Saved data entries
···

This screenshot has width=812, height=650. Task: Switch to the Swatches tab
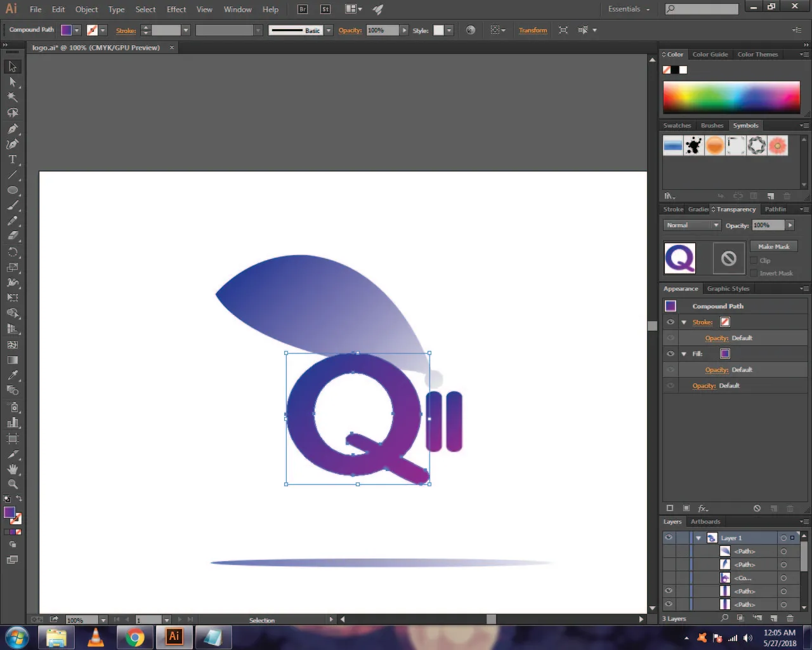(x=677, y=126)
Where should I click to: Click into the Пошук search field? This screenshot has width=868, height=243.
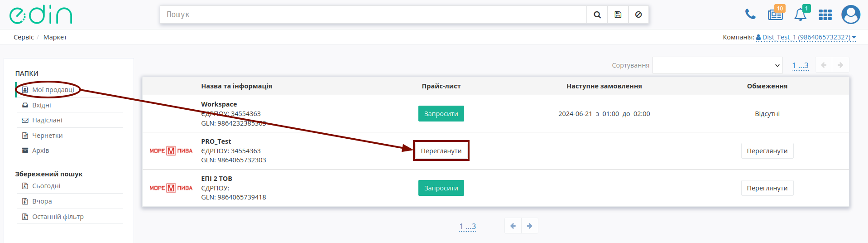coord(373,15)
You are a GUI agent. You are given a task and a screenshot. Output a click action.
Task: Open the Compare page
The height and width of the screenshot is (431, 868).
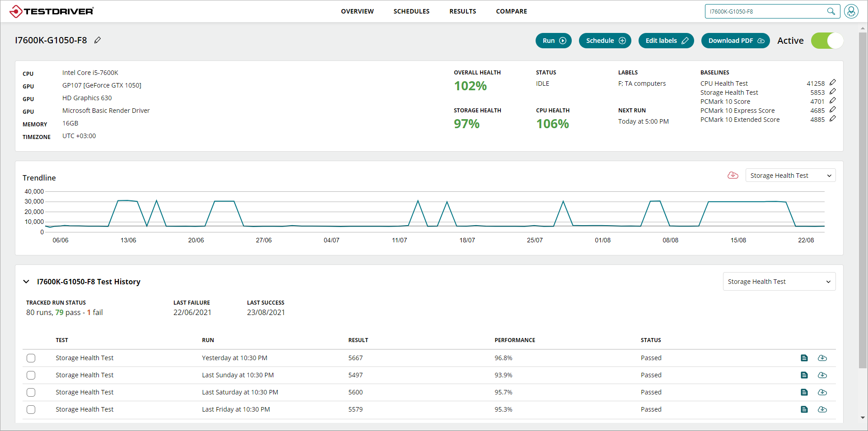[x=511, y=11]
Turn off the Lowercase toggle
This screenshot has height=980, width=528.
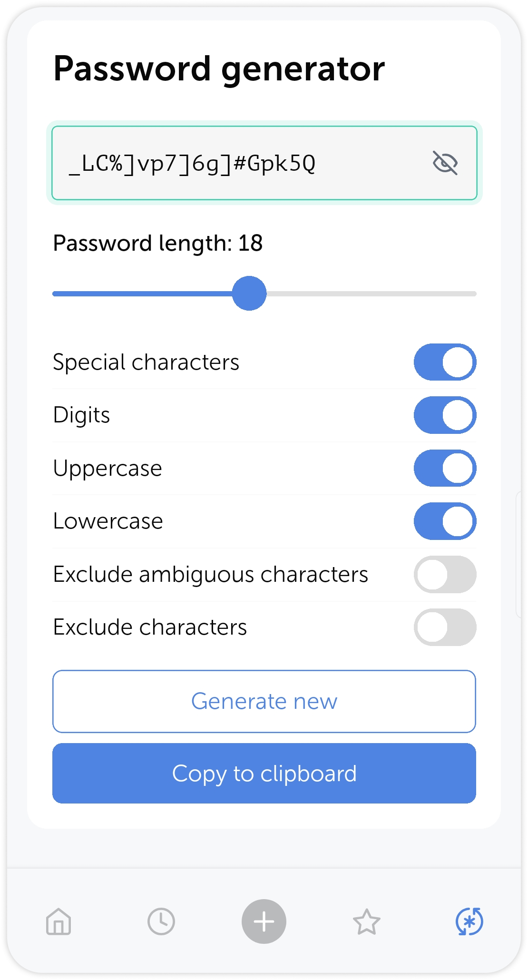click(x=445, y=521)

···

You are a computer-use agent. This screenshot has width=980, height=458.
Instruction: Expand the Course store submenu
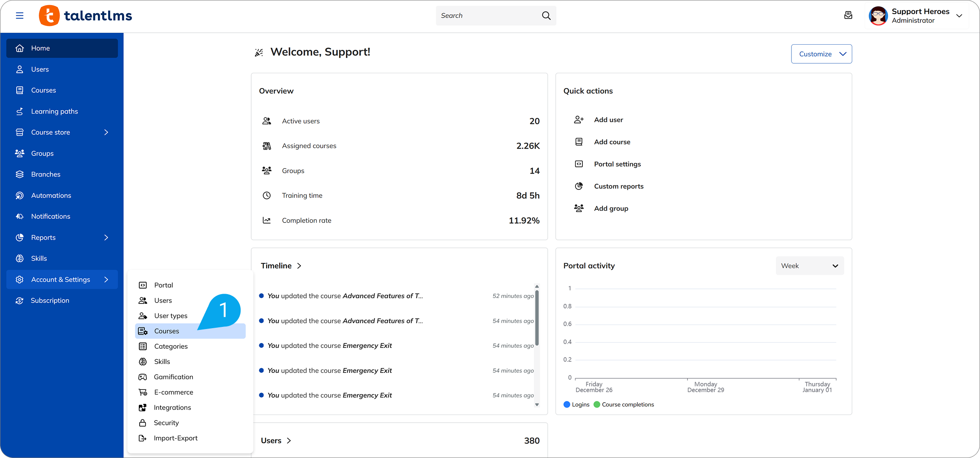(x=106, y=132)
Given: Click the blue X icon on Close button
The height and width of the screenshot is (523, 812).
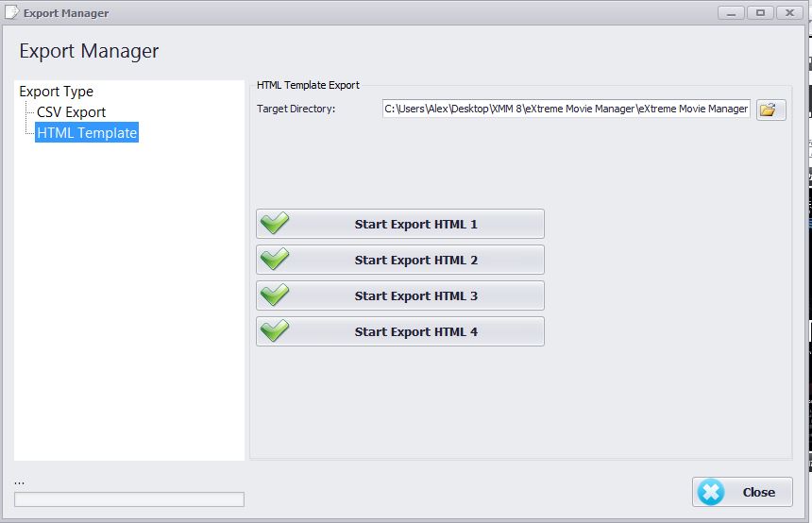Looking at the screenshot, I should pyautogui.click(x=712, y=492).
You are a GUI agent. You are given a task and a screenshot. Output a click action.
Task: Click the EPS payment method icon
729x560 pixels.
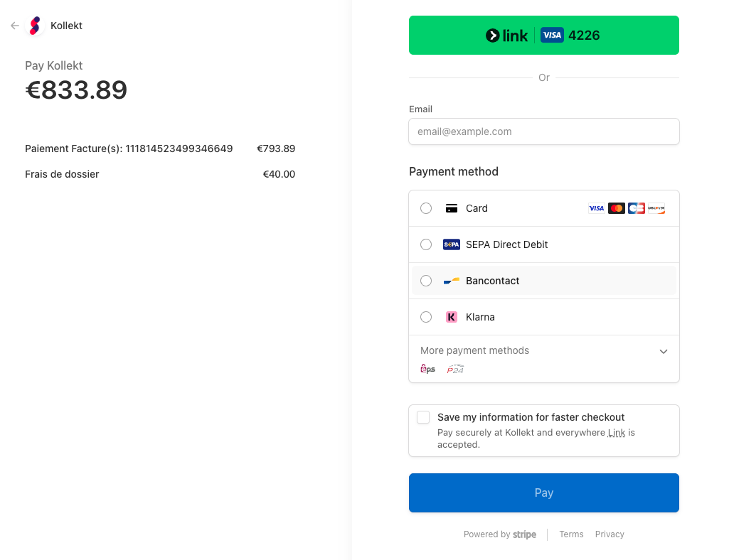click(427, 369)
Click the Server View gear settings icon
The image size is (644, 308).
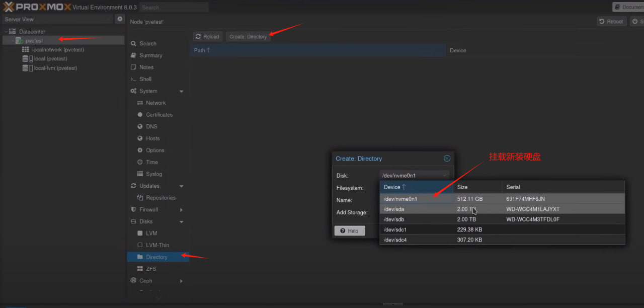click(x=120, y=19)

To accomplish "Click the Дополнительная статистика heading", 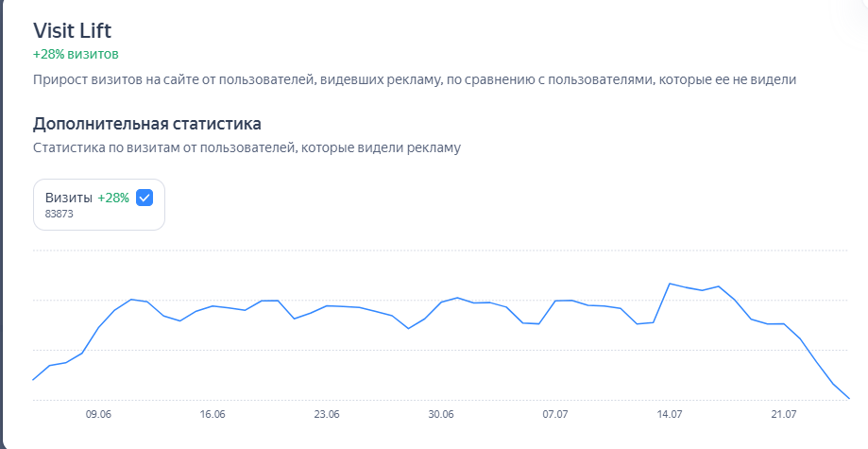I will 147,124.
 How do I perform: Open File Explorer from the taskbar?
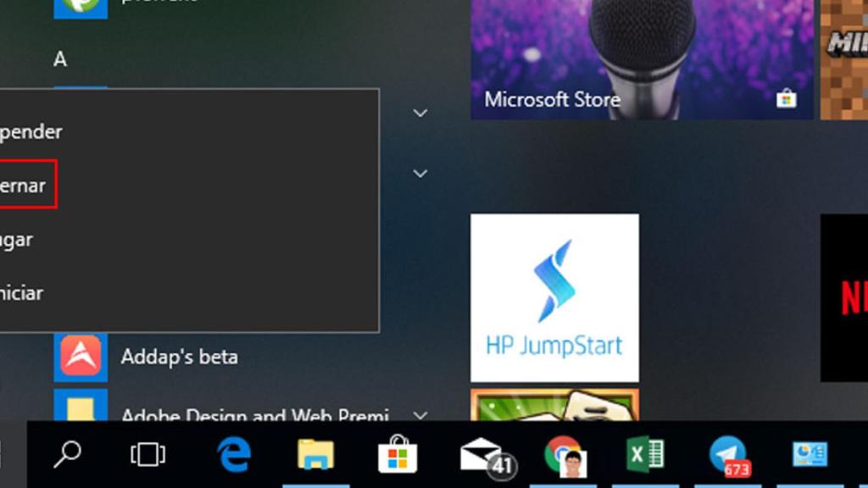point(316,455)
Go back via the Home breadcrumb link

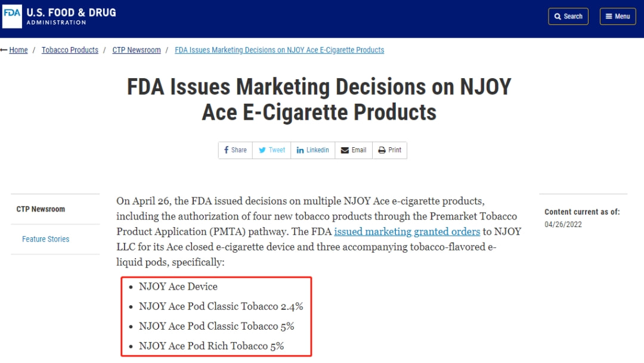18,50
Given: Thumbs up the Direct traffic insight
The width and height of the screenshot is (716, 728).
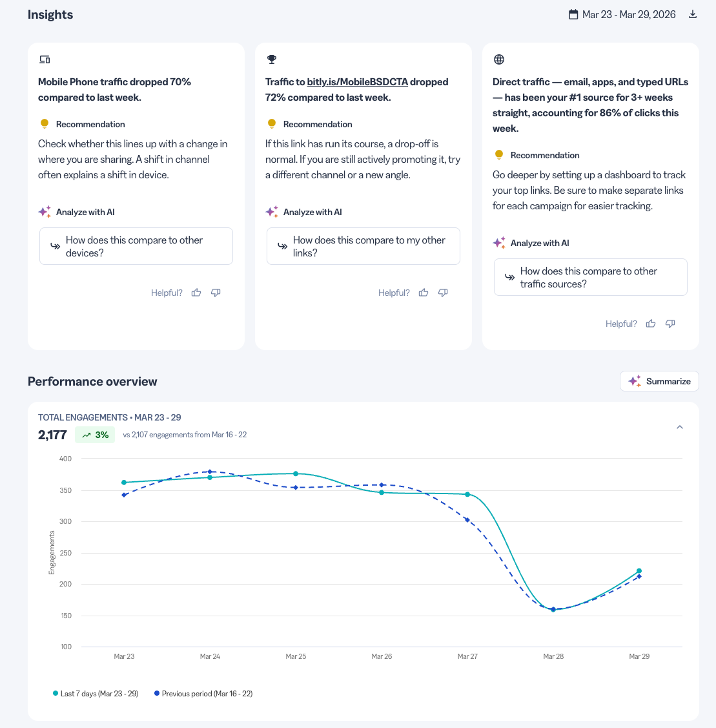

···

◆ **TASK DESCRIPTION**: Return a copy of every line in the records that includes the string "icon".

◆ **OUTPUT OF THE TASK**:
Given: Click the blue X icon on Close button
Task: Click the EPS payment method icon
Click the Server View gear settings icon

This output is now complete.